A London patient with the HIV virus has reportedly been cured of AIDS after a bone marrow transplant. He is only the second HIV-positive patient to be cured of the disease in medical history, reports NYTimes.

The “London patient” was diagnosed with HIV in 2003 and has been on antiretrovirals since 2012, which only suppresses the virus. After being diagnosed with Hodgkin’s Lymphoma, a deadly cancer, he received the bone marrow transplant in 2016. The “London patient” received stem cells from a donor with a rare genetic mutation of the CCR5 gene, making them HIV-resistant. The “London patient” came off the antiretroviral drugs that suppress HIV, 18 months ago, and has been virus-free ever since. Scientists now consider him cured and there seems to be no sign of a return of HIV.

Timothy Brown, the first patient to be supposedly cured from AIDS, underwent the same process which made him HIV-free. However, scientists are not yet hopeful that a cure has been found for the disease that affects more than 37 million people worldwide.

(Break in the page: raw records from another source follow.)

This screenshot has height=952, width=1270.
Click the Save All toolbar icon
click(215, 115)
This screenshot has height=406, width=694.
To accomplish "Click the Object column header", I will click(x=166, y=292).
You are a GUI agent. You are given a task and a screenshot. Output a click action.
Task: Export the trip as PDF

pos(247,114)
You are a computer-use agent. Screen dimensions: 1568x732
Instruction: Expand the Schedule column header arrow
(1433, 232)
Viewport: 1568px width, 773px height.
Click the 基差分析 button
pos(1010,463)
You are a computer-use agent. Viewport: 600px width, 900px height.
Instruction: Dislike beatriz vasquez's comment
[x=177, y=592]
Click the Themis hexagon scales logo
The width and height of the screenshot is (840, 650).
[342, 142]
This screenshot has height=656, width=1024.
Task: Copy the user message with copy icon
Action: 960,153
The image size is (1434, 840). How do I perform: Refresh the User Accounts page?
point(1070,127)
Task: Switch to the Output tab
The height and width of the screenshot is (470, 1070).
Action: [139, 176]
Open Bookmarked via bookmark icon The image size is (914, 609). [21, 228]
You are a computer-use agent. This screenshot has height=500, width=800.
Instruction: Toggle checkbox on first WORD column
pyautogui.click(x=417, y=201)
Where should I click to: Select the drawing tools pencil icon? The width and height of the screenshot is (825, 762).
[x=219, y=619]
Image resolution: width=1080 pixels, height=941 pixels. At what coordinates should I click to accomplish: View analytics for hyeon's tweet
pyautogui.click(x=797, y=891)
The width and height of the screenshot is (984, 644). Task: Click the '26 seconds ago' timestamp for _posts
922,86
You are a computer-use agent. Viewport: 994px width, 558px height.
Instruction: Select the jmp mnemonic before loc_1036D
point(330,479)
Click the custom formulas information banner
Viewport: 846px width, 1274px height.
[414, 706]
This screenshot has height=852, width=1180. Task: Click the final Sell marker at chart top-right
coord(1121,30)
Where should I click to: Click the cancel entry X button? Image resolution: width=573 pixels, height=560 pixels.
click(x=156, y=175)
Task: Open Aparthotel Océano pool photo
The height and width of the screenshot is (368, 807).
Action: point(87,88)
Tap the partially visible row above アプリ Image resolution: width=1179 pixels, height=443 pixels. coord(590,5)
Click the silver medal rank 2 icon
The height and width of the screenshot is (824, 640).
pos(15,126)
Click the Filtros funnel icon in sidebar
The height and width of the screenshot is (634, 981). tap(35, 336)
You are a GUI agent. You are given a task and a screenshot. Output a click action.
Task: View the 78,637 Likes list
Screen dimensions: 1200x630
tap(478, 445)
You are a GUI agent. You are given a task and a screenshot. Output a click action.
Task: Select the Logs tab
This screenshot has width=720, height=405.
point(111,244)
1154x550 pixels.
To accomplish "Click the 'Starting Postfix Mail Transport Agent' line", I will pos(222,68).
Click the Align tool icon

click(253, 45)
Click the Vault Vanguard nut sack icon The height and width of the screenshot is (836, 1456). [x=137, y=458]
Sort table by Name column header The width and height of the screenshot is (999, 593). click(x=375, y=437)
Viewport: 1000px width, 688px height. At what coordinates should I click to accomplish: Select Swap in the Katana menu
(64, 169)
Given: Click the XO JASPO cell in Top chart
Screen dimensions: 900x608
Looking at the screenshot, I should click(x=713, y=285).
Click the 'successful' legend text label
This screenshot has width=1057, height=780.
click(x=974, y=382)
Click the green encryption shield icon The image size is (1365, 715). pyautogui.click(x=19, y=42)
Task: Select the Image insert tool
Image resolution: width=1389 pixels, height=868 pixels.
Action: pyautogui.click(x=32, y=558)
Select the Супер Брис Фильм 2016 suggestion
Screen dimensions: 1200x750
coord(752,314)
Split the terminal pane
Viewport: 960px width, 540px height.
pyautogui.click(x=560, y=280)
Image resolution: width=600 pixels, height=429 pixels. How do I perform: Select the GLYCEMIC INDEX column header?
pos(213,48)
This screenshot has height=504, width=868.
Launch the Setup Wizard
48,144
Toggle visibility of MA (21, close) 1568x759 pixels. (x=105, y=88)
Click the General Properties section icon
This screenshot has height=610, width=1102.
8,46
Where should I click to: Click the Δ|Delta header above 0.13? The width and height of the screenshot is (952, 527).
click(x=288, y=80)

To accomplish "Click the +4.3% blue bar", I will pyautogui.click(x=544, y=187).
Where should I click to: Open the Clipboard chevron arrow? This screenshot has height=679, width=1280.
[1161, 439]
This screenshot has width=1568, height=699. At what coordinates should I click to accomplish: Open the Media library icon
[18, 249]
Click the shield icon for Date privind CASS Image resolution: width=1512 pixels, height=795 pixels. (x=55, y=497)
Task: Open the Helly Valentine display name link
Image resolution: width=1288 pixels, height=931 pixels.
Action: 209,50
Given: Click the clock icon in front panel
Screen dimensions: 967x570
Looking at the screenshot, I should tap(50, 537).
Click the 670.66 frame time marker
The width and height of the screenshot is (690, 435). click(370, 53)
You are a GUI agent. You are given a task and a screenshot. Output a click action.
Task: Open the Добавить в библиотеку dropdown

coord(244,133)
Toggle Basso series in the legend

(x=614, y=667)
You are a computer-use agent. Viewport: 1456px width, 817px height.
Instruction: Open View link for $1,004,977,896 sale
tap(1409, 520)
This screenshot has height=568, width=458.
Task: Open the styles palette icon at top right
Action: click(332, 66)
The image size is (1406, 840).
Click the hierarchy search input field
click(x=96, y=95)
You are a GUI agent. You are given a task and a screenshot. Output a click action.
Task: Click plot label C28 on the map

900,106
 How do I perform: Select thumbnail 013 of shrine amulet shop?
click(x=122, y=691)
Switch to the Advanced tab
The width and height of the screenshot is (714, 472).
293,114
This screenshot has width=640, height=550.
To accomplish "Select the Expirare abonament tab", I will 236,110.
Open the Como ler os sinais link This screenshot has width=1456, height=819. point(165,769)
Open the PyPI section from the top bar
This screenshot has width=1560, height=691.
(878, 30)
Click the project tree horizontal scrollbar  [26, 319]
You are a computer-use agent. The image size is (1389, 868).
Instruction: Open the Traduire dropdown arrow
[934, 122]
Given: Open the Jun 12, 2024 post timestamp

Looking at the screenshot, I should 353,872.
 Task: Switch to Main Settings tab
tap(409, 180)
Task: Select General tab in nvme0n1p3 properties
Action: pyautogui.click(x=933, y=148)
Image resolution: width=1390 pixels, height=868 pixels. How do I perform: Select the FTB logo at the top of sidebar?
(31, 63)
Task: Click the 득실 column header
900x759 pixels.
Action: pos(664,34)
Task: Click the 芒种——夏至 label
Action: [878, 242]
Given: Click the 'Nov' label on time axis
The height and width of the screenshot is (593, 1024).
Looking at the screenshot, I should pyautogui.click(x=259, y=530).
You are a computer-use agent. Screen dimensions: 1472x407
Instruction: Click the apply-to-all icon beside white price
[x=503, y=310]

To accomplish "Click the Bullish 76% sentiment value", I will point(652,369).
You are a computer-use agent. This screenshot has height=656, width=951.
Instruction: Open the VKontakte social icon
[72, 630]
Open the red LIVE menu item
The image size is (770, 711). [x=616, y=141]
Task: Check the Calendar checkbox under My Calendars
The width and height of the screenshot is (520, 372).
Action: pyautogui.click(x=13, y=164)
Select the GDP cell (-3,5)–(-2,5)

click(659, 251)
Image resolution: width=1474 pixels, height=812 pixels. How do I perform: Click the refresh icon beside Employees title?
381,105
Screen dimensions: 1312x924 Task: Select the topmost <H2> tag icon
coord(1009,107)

“There is no virus there that we can measure. We can’t detect anything,” said Ravindra Gupta, a HIV biologist and professor who co-led the team of doctors treating the patient. However, he cautioned that, “It’s too early to say he’s cured,” instead describing the patient as “functionally cured” and “in remission.”

Anton Pozniak, the president of the International Aids Society said the announcement marks a critical moment in the hunt for a cure. “The hope is that this will eventually lead to a safe, cost-effective and easy strategy to achieve these results using gene technology or antibody techniques,” said Anton.

Sharon Lewin, co-chair of the International AIDS Society cure research advisory board and an expert at Australia’s Doherty Institute said “We haven’t cured HIV, but this gives us hope that it’s going to be feasible one day to eliminate the virus.”

The “London patient” will have his case presented at a medical conference in Seattle on Tuesday. The patient requested complete anonymity. The following results narrow the search for a cure for the disease and keep medical professionals hopeful for the existence of a cure.